Przełom czy dramat? Chiny walczą z depopulacją, dramatyczne skutki polityki jednego dziecka

krakowwpigulce.pl 3 dni temu

Chiny wprowadzają „800 plus” dla najmłodszych. Przelew na dziecko to dopiero początek rewolucji demograficznej. Pekin rusza z narodowym wsparciem dla rodzin – każda rodzina z dzieckiem poniżej trzeciego roku życia otrzyma równowartość 1800 zł rocznie. Ale czy to wystarczy, by zatrzymać wyludnianie?

Fot. Pixabay

Alarm demograficzny – liczby nie pozostawiają złudzeń

Chińska Republika Ludowa zaczęła się kurczyć. W 2024 roku liczba ludności spadła już trzeci rok z rzędu, a w 2023 narodziło się zaledwie 9 milionów dzieci – najmniej od początku współczesnych statystyk. To dramatyczny sygnał dla rządu. Państwo Środka, które przez dekady ograniczało dzietność, dziś desperacko próbuje ją odbudować.

W odpowiedzi Pekin ogłosił ogólnokrajowy program dopłat dla rodziców. Od s2025 każda rodzina z dzieckiem do lat trzech otrzyma 3,6 tys. juanów rocznie – około 1800 zł. Świadczenie trafi też do rodzin, które miały małe dzieci w dniu wejścia ustawy w życie.
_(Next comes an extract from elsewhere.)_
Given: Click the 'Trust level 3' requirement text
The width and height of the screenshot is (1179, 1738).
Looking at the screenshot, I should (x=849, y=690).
To pierwsza tak szeroka inicjatywa – do tej pory subsydia obowiązywały tylko lokalnie.

Eksperci biją na alarm: „To za mało, by powstrzymać kryzys”

Pomysł ma potencjał, ale zdaniem demografów to jedynie plaster na głęboką ranę. Jak podkreśla prof. Song Jian z Uniwersytetu Ludowego w Pekinie, problemem nie jest tylko brak pieniędzy, ale strukturalny brak wsparcia – żłobków, tanich mieszkań, czy elastycznego rynku pracy dla matek. Bez systemowej zmiany młodzi Chińczycy nie zdecydują się na powiększanie rodzin.
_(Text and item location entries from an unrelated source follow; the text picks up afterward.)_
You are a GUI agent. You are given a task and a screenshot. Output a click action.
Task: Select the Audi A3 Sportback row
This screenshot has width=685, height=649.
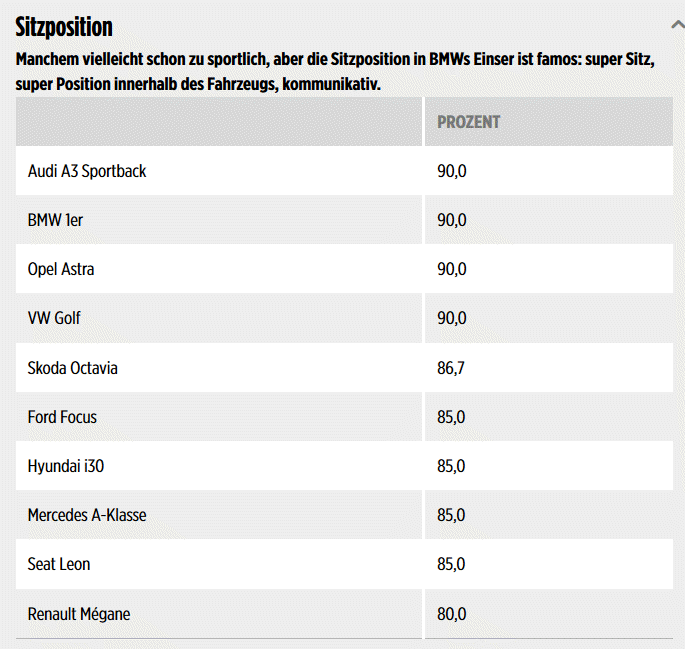(x=87, y=171)
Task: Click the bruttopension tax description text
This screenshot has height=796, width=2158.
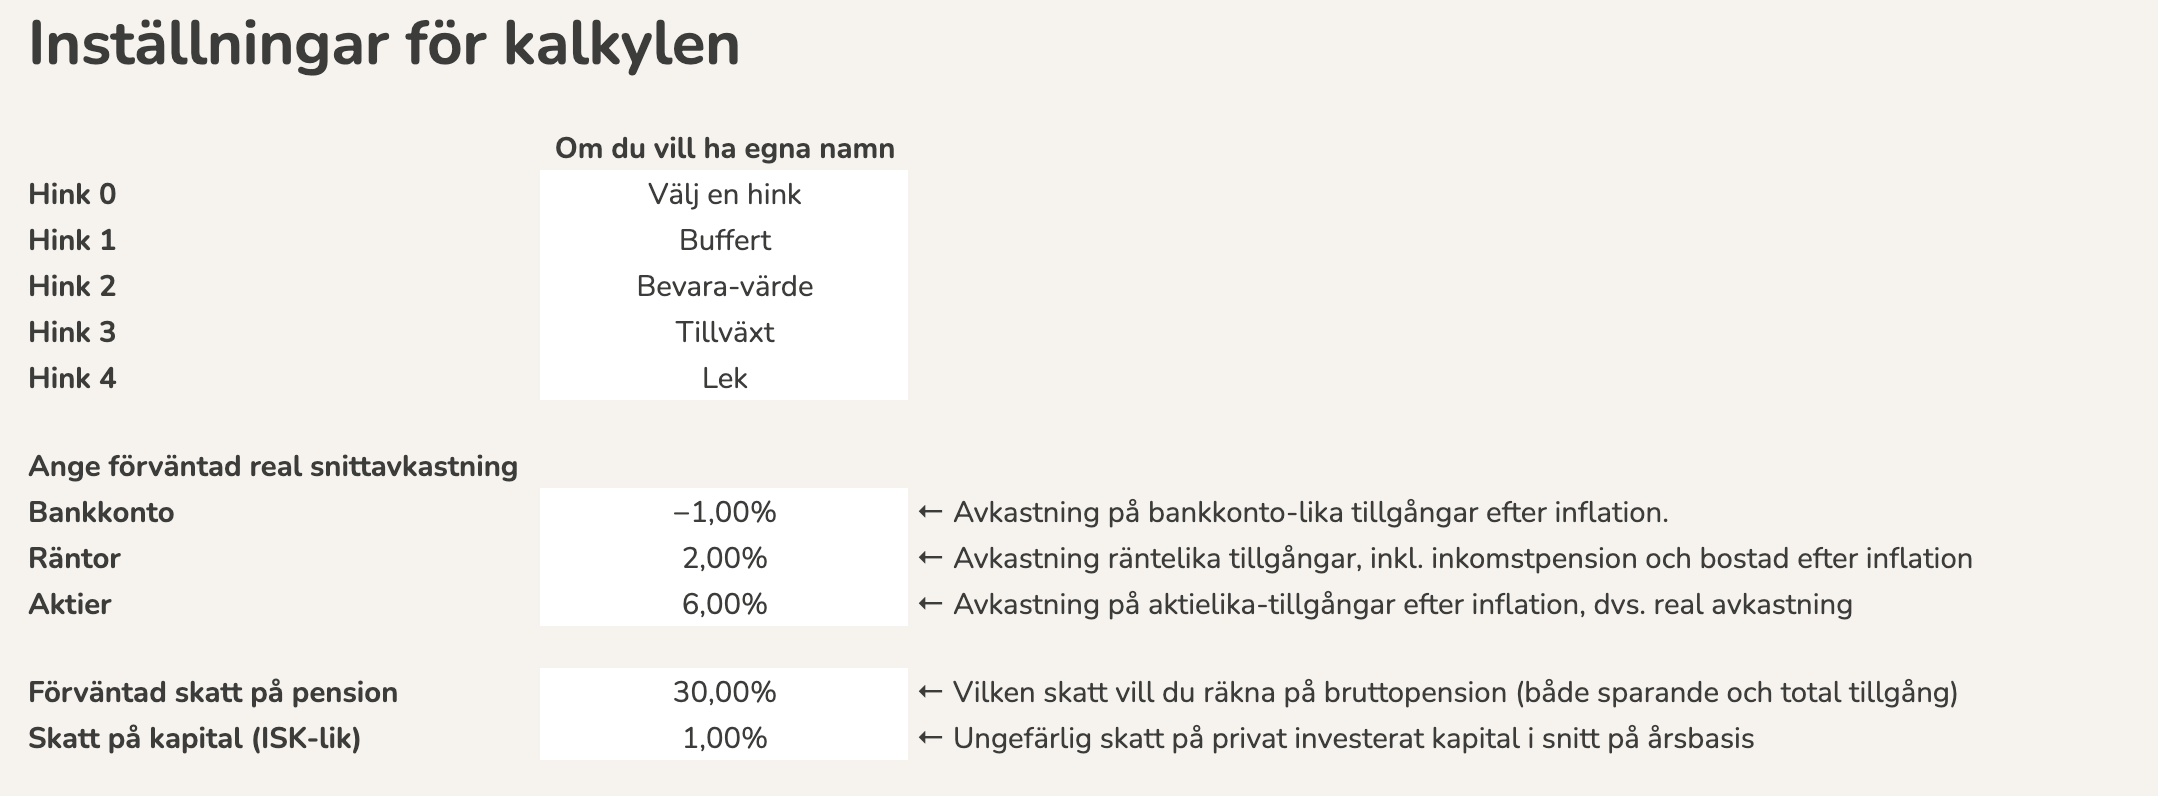Action: click(1455, 692)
Dodatkowym wyzwaniem pozostaje presja kulturowa i finansowa. Dla wielu kobiet macierzyństwo oznacza rezygnację z kariery. Dla rodzin – wieloletnie obciążenie kosztami edukacji, opieki i zakupu mieszkania. W efekcie, mimo zniesienia polityki jednego dziecka, wskaźnik urodzeń spada szybciej niż w Europie.

Skąd ten problem? Dziedzictwo polityki, która się zemściła

Chiński rząd przez dziesięciolecia egzekwował model jednego dziecka. Dziś zbiera jego owoce: coraz starsze społeczeństwo, spadająca liczba osób w wieku produkcyjnym i coraz większe obciążenie dla systemu emerytalnego. Choć dziś formalnie można mieć troje dzieci, w praktyce mało kogo na to stać.

Nowe świadczenie ma być próbą odwrócenia tego trendu – ale w tle rysuje się konieczność przebudowy całej polityki społecznej.

Chiny nie są jedynym krajem, który mierzy się z kryzysem demograficznym – podobne zjawiska obserwujemy także w Polsce. Dlatego warto uważnie przyglądać się rozwiązaniom Pekinu. Czy samo świadczenie pieniężne wystarczy? Czy potrzebujemy głębszej reformy rynku pracy, opieki nad dziećmi, edukacji i mieszkalnictwa?

Jeśli jesteś rodzicem, pracodawcą, nauczycielem lub politykiem – to pytanie jest dziś także Twoim problemem. Chiny pokazują, iż czas prostych rozwiązań się skończył. Dziś nie chodzi tylko o pieniądze, ale o całą sieć warunków, które pozwalają młodym ludziom planować przyszłość.